CLEVELAND, Ohio — To refer to the last month of Cardale Jones’s life as surreal would not do it justice. When your first career start comes against Wisconsin in the Big 10 Championship, and when you then defeat Alabama and Oregon on your way to a national title in the first ever College Football Playoff, stronger words are needed.
In the span of four weeks, Jones went from a guy known more for his questionable tweets than his football ability to a possible first round pick in the NFL Draft, a guy whose stock is arguably higher than that of Heisman trophy winner Marcus Mariotta. If it all sounds insane, that’s because it is.
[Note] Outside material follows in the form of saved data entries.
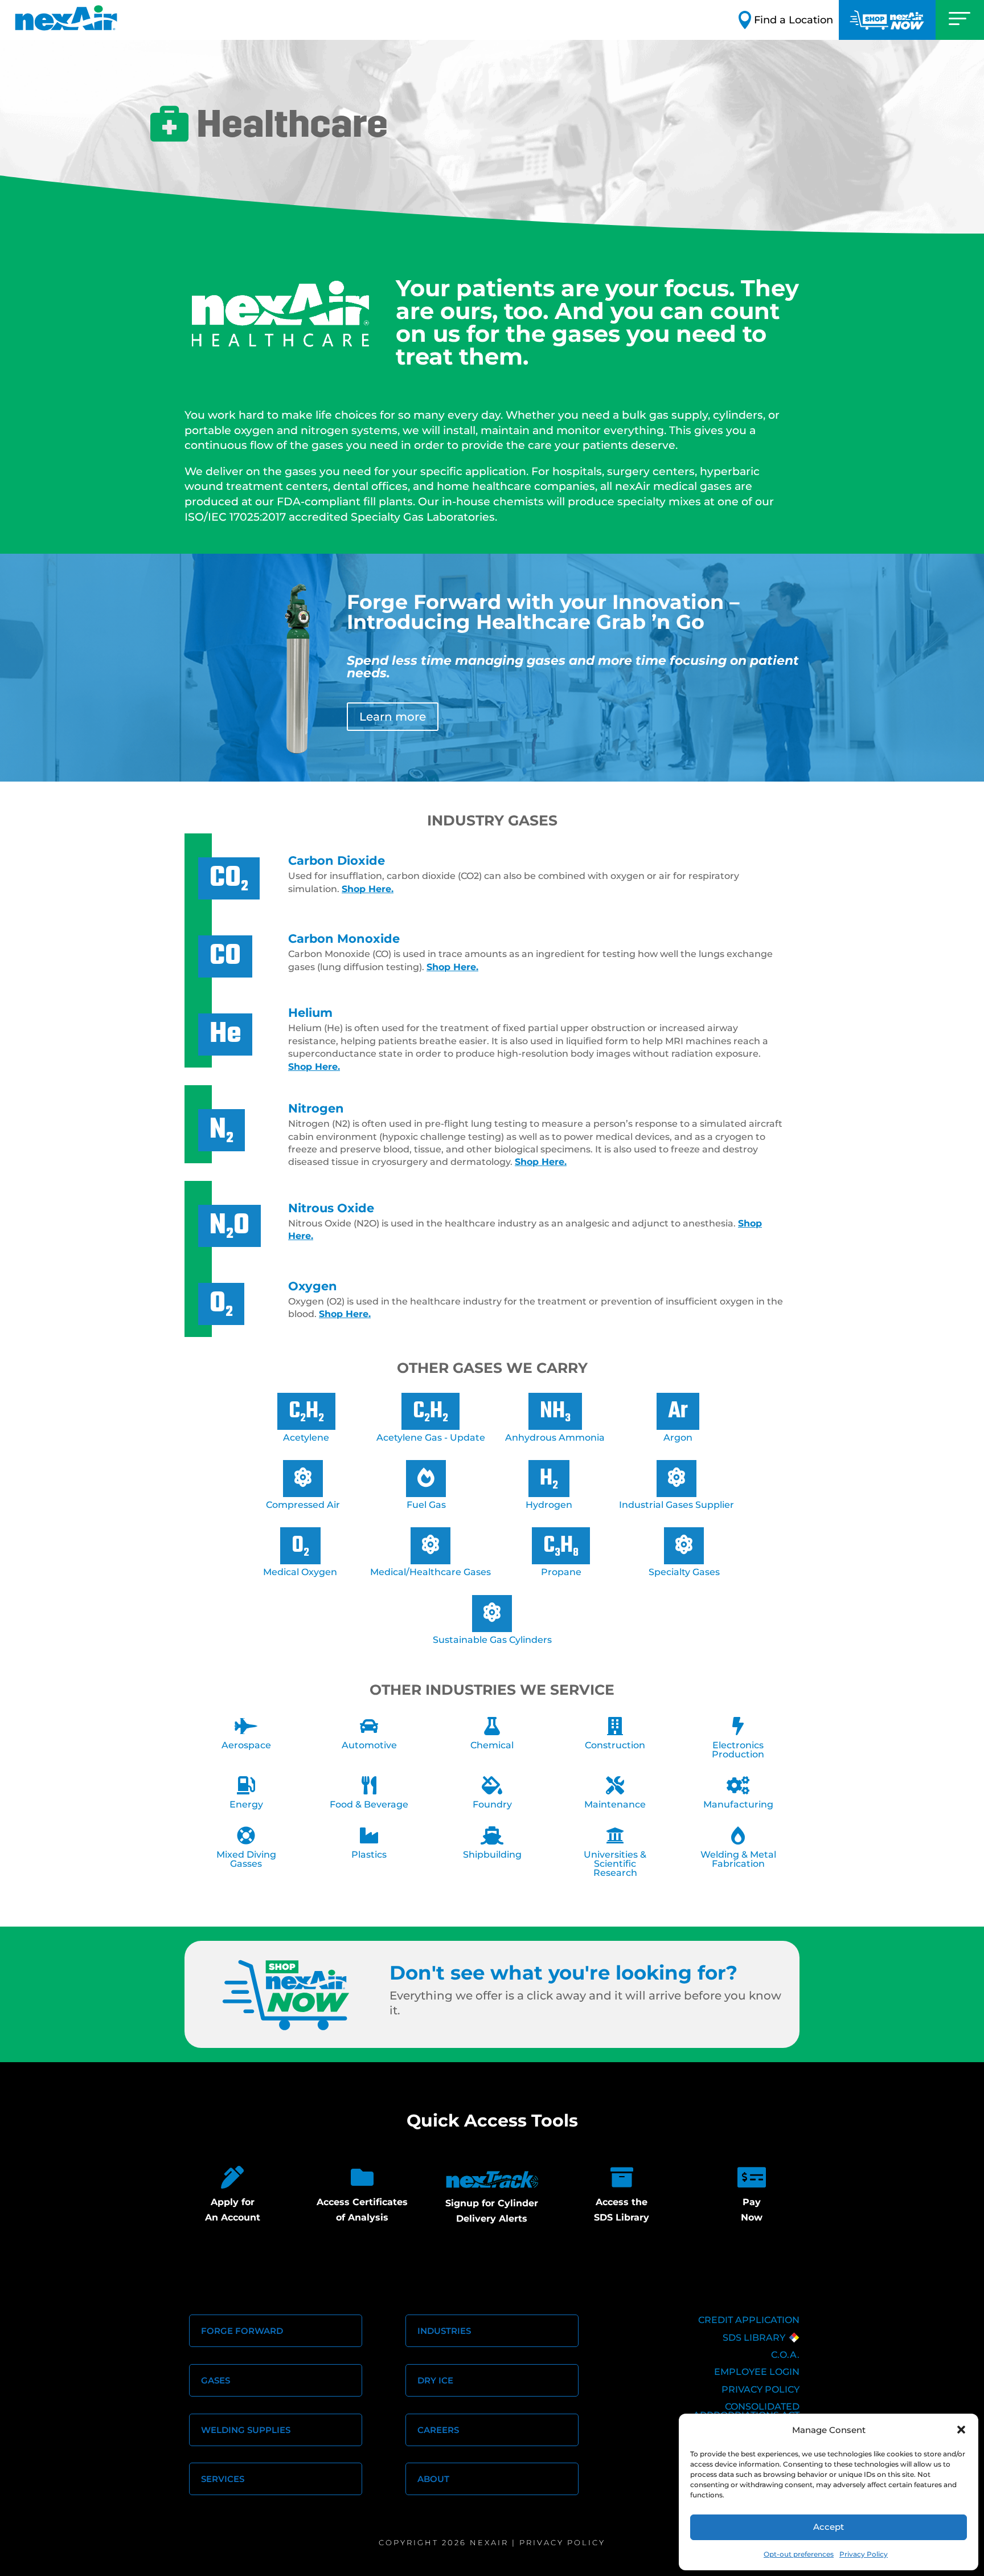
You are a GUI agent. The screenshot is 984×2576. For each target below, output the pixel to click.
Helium (310, 1012)
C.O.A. (785, 2354)
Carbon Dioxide (336, 860)
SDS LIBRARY (754, 2337)
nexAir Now (887, 20)
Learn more (392, 716)
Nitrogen (316, 1108)
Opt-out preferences (799, 2554)
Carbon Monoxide (344, 938)
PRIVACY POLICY (760, 2389)
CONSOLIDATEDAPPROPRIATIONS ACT (746, 2410)
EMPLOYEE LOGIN (757, 2371)
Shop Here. (367, 889)
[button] (961, 2429)
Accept (828, 2526)
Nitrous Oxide (331, 1207)
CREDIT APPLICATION (749, 2320)
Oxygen (312, 1285)
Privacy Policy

With Ohio State’s quarterback situation utterly unsettled for the 2015 season, with Heisman candidate J.T. Barrett and Braxton Miller both possibly coming back to compete for the starting job, many felt like it was now or never for Jones to jump to the pros. But in front of a few hundred people packed into a small gym at Ted Ginn Academy in Cleveland, Ohio, with Drake’s “Started From the Bottom” blasting from the speakers, Jones shocked everyone by announcing he’ll be returning to school.
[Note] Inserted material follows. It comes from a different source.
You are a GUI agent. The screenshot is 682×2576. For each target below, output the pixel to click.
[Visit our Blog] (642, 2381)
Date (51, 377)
“My education is going to take me ten times further than my athletic ability,” Jones said, commenting that when he is done with football, he’d like to become a financial planner.
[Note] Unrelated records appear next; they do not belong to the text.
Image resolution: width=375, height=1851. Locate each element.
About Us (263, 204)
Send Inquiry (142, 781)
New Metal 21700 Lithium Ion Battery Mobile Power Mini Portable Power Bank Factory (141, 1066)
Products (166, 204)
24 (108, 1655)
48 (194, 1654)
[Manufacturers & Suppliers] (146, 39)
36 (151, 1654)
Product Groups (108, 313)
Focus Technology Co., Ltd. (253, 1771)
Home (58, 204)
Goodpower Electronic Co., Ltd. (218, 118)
Jones repeatedly mentioned completing his education and getting his degree as the main reasons why he will return to Columbus. Although he admitted that the prospect of securing his family’s financial future (he has a young daughter) by entering the NFL Draft was tempting, he reiterated his belief that a college degree would do more for him that a football ever could.
“He really understands how the world works and he showed that by the decision he made,” said Ted Ginn Sr., his former football coach at Glenville High School.
To those who will call his decision a mistake, Jones had some words. He just couldn’t say them out loud. “I can’t say what I want because I’m on TV,” Jones said with a smile. “But it’s my life to live.”
Jones heads back to the Buckeyes, ready to compete with Barrett and Miller to lead OSU to another championship. He didn’t feel ready to make the jump to professional football, but Jones was brimming with confidence about repeating as national champions. “I’m not worried,” he said. “It’s nothing for us to go back out and do what we did again.”